So what does that order function do?

?order # How to get help in R!
order(c(1, 2, 3))
## [1] 1 2 3
order(c(3, 2, 1))
## [1] 3 2 1
order(mydata$type)
## [1] 1 3 5 2 4

So order(mydata$type) is returning the rows of mydata, by row number, in sorted order. Finally, mydata[order(mydata$type),] is rearranging the rows of mydata by this order.

FYI: A Tidyverse, which is a set of very handy R packages to perform data manipulations, solution to this problem uses the arrange() function in the dplyr package via arrange(mydata, type)

mydata[order(mydata$type),]  # using the base R syntax

library(dplyr)
## 
## Attaching package: 'dplyr'
## The following objects are masked from 'package:stats':
## 
##     filter, lag
## The following objects are masked from 'package:base':
## 
##     intersect, setdiff, setequal, union
arrange(mydata, type)  # using the tidyverse syntax

We can also return just certain rows, based upon criteria:

mydata[mydata$type == "fruit",]
mydata$type == "fruit"
## [1]  TRUE FALSE  TRUE FALSE  TRUE

Similarly, we could use again the Tidyverse to perform such operation using the filter() function from the dplyr package:

library(dplyr) # note necessary because we already attached this package previously
filter(mydata, type == "fruit")

In this case, instead of indexing the rows by number, we're using TRUEs and FALSEs results of the condition type is equal (note the ==) to fruit.

Exercise: Using the tidyverse syntax, subset mydata to the vegetables instead of the fruit

We can also use the subset function to not only filter out certain rows, but also to filter out certain columns. This is done using the select argument in the function:

FYI: A tidyverse solution to this problem uses the select() function in the "dplyr" package via select(mydata, type). Again, the primary difference between the two approaches is in readability, especially when selecting multiple columns. (Also, )

If instead of filtering, we want to add more data to a data.frame, we can use the rbind() and cbind() functions, which allow us to add rows and columns, respectively.

For instance, we can add "brussels sprouts" to mydata using rbind()

rbind(mydata, c("vegetable", "brussels sprouts"))

In the same way, we can add a column to the data frame using cbind(). This time, our new column will be the number of characters in the name column, using the nchar() function introduced earlier

cbind(mydata, num_letters = nchar(mydata$name))

FYI: A Tidyverse solution for adding the column num_letters could be found using the mutate() function in the dplyr package, via mutate(mydata, num_letters = nchar(name))

mutate(mydata, num_letters = nchar(name))

Notice that "brussels sprouts" didn't show up in this data frame! These functions do not change the original data frame, mydata. Instead, they create a copy of mydata and then make the changes. To save your modifications, overwrite the mydata object like so:

mydata <- rbind(mydata, c("vegetable", "brussels sprouts"))

**Set task 1**: Restate word for word everything in the R passage from "Similarly, we could" down to "columns. (Also, )".

**Material provided**:
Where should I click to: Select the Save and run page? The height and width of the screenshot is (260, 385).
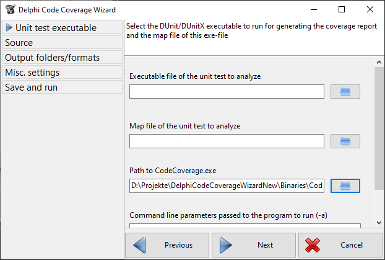[31, 87]
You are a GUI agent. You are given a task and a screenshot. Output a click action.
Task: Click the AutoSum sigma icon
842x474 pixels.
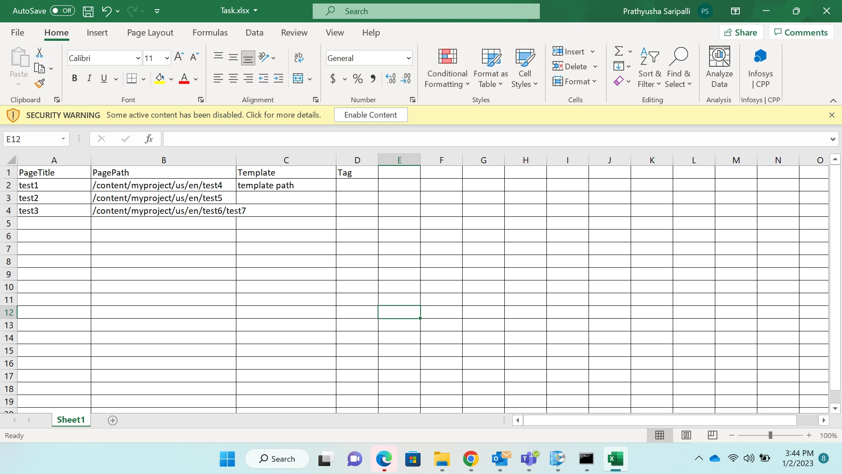(618, 51)
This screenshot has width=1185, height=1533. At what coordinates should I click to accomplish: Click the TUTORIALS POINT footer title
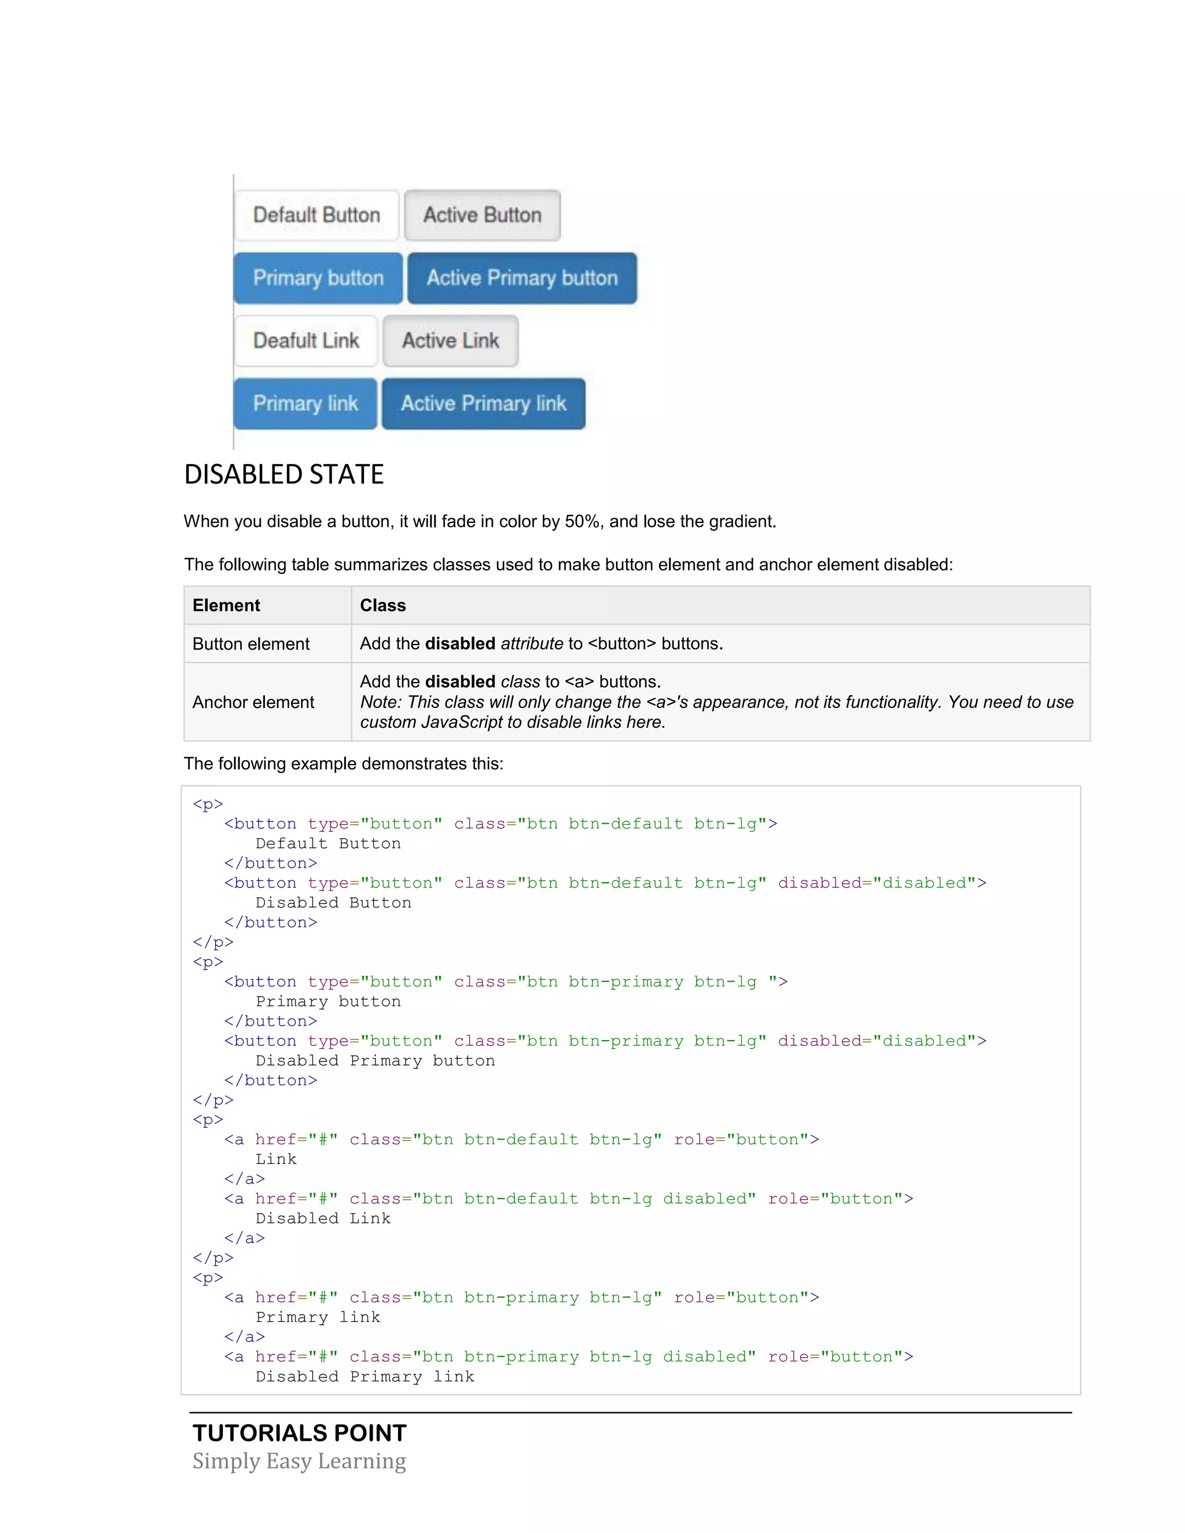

**Set task 2**: Please quote all three records line for line, leaving out the pictures.

**Final answer 1**:
Similarly, we could use again the Tidyverse to perform such operation using the filter() function from the dplyr package:

library(dplyr) # note necessary because we already attached this package previously
filter(mydata, type == "fruit")

In this case, instead of indexing the rows by number, we're using TRUEs and FALSEs results of the condition type is equal (note the ==) to fruit.

Exercise: Using the tidyverse syntax, subset mydata to the vegetables instead of the fruit

We can also use the subset function to not only filter out certain rows, but also to filter out certain columns. This is done using the select argument in the function:

FYI: A tidyverse solution to this problem uses the select() function in the "dplyr" package via select(mydata, type). Again, the primary difference between the two approaches is in readability, especially when selecting multiple columns. (Also, )

**Final answer 2**:
Where should I click to: Select the Save and run page? The height and width of the screenshot is (260, 385).
[31, 87]
You are a GUI agent. You are given a task and a screenshot. Output a click action.
Task: Click the AutoSum sigma icon
842x474 pixels.
(618, 51)
This screenshot has width=1185, height=1533. At what coordinates should I click to accomplish: Click the TUTORIALS POINT footer title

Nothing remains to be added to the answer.